Pentecostes is the Portuguese word for Pentecoste (French) and Pentecost) English.

5.Metaphor
Yes, I believe in this thing of spirit-chanelling, in the translator acting as a “medium”, or
a person through whom the spirits of the dead are alleged to be able to contact the living,
as a metaphor. I use it to say IT LOOKS LIKE, not that IT IS. Nothing more than a (good)
figure of speech.

6. The Author”s Spirit
Again you understood me very well: << …the author’s metaphorical spirit.
And what would
>that be, exactly? The author’s intention? >> Yes, you are absolutely right,
Doug.
It’s the author’s intention.
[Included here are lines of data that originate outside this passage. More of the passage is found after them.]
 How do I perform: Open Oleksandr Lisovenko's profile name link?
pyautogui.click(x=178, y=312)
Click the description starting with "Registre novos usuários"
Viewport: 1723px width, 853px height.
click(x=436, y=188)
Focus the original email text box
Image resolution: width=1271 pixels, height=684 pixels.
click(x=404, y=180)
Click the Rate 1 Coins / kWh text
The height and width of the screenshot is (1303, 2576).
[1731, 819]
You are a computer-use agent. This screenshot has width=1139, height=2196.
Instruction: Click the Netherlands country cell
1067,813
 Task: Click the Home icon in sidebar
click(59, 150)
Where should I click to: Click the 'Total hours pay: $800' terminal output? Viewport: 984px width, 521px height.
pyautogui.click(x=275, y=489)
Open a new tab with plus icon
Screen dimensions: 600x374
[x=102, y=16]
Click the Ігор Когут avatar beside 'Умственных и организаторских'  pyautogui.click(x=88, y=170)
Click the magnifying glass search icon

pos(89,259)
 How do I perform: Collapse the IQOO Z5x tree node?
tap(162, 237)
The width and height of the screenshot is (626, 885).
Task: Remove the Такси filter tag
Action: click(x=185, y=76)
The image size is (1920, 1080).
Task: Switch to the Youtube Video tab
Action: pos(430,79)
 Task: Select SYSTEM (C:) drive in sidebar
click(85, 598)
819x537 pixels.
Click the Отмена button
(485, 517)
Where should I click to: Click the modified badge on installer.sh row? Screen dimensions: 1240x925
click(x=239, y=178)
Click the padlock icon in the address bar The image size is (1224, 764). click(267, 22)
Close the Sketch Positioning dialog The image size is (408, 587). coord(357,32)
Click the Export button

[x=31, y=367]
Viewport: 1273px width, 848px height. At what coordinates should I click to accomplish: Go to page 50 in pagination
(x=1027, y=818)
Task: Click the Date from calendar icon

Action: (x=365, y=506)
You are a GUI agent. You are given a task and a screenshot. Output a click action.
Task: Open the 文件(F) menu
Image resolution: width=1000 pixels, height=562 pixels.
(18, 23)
If your can translate the authors intentions, together with his choice of words and his ideas, your are translating his spirit.

What the author meant is his/her spirit.

That’s what I tried to say.

Haroldo

Date: Sat, 08 Mar 1997 15:54:03 +0001
From: “Joao C. Pijnappel” <jon.avatar@pi.net>
Subject: Re: Listening to Portuguese

>I wrote in Portuguese:
><<Even when we are talking strictly about spirits, they (the spirits) only talk when evoked or conjured.>> There is no <<it>> to be discussed here.
TThe subject of the first sentence is we. Your tentative translation in this case it was far better than Joao’s: “Even if we’re talking >about spirits …”

Yes, it certainly was. In my “10 min. translation” – unrevised – I tried to preserve the impersonal subject in ’em se tratando’, and let my English translation impregnate with the Dutch form ‘gaan over’ – literally ‘to go about’, but meaning ‘what concerns’,’talking about’, etc. (‘Zelfs als het over geesten gaat…’), which is also impersonal. My humble apologies to all the persons involved.

João,

***

Joao C. Pijnappel
Sworn translator Dutch-Portuguese
Portuguese/Spanish/English/French/Dutch translator Certified member of the Dutch Association of Translators – NGV <joao@pi.net>
Tel&fax: +31 (0) 30- 2510229
Utrecht, The Netherlands

Date: Sat, 08 Mar 1997 17:54:48 +0000
From: sgolden@cc.uab.es (Sean Golden)
Subject: Geographical respresentation

Hungary is now respresented on the list as well.